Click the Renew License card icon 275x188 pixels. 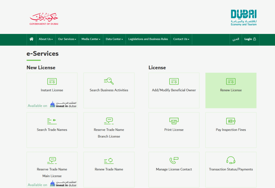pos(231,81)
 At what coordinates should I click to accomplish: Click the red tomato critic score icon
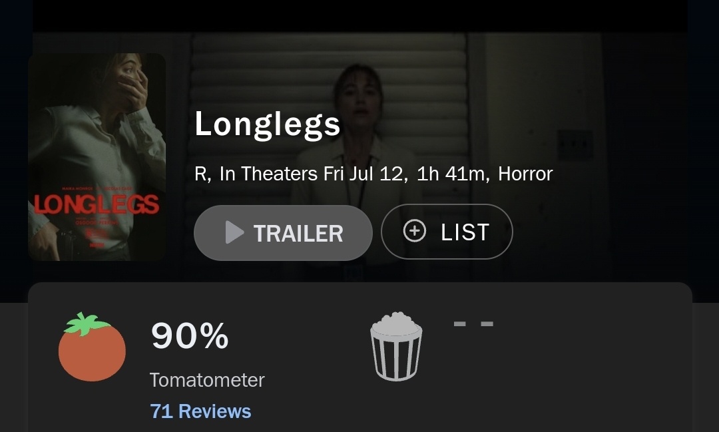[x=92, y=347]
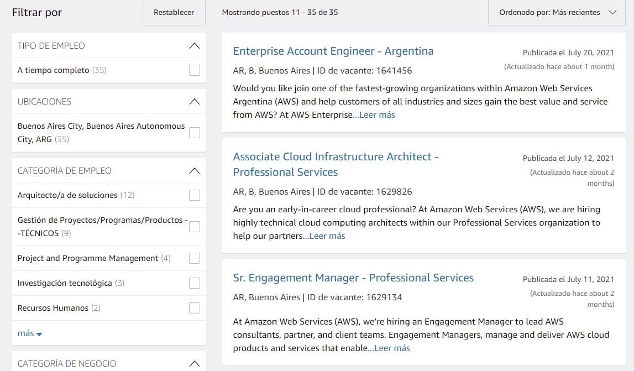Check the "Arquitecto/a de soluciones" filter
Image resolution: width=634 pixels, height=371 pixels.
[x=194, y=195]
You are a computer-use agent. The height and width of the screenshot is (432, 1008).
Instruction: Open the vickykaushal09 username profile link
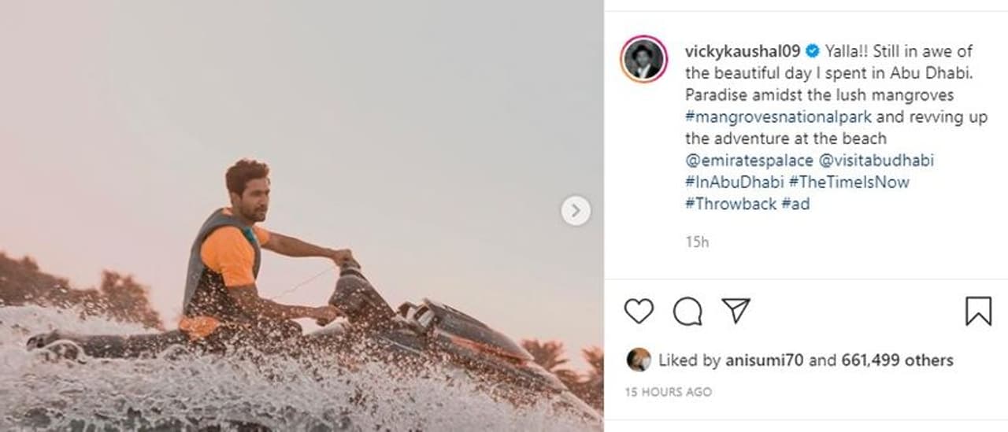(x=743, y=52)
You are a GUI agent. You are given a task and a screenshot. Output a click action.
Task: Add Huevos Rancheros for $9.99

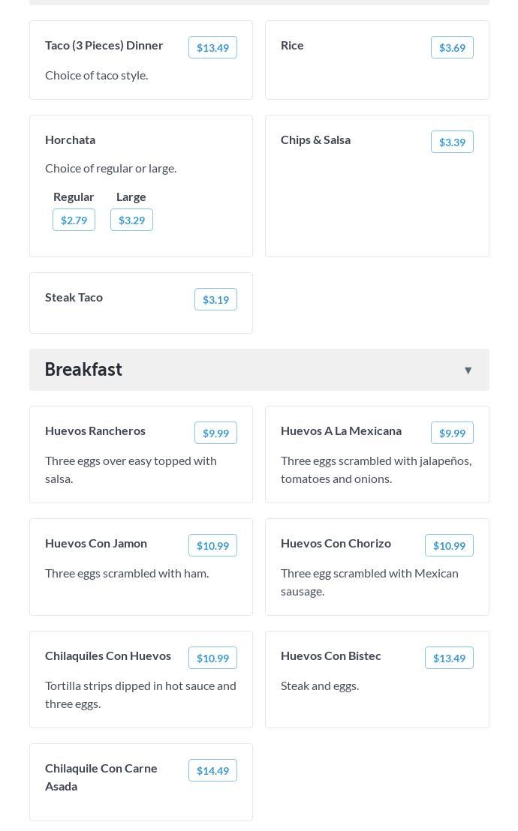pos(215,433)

---*---

What you have to do
Each line of the listing above that includes the word "agent" should be copied.

Output
You are a computer-use agent. The height and width of the screenshot is (432, 1008).
You are a GUI agent. You are given a task and a screenshot. Output a click action.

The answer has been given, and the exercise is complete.